[Saved data entries]
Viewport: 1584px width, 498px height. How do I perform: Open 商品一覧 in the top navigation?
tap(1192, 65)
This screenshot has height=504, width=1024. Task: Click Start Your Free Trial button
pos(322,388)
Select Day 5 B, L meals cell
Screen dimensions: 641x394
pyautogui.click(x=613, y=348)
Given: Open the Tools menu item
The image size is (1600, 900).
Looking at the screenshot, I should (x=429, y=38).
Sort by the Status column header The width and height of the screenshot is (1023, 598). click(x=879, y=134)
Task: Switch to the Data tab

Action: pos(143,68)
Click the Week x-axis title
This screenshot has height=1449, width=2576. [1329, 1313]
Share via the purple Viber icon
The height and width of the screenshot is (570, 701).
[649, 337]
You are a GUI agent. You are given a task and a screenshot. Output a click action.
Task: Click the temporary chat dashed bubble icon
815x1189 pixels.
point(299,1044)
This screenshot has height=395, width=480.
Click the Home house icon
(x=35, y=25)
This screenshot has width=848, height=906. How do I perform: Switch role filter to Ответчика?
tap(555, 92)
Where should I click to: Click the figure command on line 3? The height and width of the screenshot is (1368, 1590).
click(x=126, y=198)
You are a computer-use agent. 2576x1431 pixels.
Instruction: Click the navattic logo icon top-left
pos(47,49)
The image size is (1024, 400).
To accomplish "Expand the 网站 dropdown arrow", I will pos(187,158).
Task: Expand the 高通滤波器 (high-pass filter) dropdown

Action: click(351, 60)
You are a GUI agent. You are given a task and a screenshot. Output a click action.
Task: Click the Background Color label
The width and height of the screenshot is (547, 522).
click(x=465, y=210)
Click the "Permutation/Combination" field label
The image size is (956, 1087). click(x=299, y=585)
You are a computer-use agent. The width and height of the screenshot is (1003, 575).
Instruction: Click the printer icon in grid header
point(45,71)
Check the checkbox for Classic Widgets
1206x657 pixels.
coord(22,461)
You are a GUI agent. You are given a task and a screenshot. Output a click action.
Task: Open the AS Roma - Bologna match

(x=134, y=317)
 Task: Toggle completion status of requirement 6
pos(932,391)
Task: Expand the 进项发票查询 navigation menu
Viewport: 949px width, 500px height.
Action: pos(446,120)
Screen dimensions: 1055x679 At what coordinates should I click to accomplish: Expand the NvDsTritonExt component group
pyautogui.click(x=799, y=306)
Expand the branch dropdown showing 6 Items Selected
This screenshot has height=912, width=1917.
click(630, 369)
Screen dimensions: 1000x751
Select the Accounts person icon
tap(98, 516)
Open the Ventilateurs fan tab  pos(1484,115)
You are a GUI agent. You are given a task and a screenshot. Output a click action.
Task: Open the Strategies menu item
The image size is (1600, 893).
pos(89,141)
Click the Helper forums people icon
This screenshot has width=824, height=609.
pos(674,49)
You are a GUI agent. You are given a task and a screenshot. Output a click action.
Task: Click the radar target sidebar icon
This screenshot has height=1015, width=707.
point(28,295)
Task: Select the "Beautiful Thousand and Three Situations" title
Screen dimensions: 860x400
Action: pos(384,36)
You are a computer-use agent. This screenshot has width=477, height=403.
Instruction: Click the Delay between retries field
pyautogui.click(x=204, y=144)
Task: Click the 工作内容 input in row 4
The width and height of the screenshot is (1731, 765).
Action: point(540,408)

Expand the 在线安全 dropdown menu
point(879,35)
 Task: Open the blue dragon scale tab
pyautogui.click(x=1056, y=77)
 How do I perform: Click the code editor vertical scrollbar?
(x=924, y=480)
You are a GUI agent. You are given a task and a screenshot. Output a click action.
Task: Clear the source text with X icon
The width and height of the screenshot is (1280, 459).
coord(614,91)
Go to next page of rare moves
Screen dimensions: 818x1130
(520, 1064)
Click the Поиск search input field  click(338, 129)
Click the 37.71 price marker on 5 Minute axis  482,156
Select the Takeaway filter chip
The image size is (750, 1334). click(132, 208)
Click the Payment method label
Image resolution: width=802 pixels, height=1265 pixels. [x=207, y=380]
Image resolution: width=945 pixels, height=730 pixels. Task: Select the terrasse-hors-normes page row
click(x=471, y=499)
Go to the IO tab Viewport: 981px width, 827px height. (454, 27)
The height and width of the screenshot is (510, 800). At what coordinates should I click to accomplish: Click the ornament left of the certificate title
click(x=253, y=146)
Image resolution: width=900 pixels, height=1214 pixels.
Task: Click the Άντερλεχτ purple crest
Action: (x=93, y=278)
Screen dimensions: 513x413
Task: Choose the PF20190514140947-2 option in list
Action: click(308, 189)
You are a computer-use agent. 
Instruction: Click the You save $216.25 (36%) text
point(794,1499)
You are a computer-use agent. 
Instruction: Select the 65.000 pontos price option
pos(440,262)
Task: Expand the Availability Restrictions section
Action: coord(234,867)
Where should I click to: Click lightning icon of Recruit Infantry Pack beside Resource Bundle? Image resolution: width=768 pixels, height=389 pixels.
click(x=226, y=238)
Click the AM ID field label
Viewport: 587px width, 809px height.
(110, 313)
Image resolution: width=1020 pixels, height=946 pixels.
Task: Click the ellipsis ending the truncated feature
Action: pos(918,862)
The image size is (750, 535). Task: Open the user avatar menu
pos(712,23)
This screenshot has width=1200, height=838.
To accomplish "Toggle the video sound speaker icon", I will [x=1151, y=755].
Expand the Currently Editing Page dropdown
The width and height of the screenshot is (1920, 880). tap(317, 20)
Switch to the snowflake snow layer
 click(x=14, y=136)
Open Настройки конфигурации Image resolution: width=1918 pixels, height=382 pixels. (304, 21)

What to do:
Which lines of the data contain the string "computer"? Copy each of them.

Result for this exercise:
You are a computer-use agent. 2576x1431 pixels.
You are a computer-use agent. The width and height of the screenshot is (1003, 575).
You are a computer-use agent. This screenshot has width=477, height=403.
You are a computer-use agent. 
You are a computer-use agent. 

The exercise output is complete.